List each line below that contains the word "agent", copied in full. Case counts.

____ Data to process

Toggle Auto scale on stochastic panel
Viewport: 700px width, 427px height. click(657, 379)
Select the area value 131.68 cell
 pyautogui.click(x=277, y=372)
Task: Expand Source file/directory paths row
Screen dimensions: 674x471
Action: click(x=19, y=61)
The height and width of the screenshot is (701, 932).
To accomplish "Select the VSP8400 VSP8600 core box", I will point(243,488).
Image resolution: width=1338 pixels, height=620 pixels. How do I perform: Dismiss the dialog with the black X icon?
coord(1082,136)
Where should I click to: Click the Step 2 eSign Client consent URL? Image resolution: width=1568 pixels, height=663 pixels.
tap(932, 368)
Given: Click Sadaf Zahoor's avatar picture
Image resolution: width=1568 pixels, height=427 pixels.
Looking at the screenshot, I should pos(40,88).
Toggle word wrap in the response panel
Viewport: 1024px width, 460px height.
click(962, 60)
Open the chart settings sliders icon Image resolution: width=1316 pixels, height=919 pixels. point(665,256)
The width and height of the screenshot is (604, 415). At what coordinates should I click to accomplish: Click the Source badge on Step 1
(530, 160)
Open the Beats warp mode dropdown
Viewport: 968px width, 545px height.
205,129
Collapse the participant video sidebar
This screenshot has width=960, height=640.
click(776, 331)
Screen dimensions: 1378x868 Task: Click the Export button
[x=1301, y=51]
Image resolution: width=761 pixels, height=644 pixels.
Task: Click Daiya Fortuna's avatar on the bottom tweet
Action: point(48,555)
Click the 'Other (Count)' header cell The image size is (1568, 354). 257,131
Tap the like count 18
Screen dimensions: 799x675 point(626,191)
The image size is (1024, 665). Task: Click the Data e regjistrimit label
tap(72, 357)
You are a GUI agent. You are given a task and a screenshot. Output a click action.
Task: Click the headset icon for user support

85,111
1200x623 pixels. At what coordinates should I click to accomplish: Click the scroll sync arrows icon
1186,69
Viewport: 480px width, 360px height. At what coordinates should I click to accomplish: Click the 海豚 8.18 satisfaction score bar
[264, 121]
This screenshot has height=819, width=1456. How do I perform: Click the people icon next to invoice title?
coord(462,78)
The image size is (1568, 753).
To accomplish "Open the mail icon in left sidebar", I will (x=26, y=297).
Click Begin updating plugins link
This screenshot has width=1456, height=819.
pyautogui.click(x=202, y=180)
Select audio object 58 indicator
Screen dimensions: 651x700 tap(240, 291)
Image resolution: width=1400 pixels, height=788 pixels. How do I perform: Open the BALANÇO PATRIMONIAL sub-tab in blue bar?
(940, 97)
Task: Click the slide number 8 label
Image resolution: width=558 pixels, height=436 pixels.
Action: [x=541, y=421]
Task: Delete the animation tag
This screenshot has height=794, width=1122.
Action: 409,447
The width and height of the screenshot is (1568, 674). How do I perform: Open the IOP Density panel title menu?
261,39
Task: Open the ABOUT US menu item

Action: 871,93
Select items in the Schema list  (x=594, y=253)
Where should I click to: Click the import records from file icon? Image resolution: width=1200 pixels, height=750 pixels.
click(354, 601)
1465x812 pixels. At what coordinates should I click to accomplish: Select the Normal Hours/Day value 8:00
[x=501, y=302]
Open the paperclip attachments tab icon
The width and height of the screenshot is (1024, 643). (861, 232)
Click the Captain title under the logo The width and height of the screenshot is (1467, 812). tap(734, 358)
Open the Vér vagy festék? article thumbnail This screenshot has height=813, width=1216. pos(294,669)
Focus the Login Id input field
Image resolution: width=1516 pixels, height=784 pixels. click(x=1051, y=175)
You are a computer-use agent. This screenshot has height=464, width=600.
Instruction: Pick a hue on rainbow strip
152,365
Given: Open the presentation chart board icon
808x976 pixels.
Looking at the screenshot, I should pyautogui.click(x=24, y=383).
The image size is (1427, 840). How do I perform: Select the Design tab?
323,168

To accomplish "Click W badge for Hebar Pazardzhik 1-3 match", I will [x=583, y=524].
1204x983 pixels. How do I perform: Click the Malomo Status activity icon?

________

-- Final answer --
You are a GUI agent. You are given a task and a screenshot. Output a click action.
You are a computer-use agent. This screenshot has height=464, width=600.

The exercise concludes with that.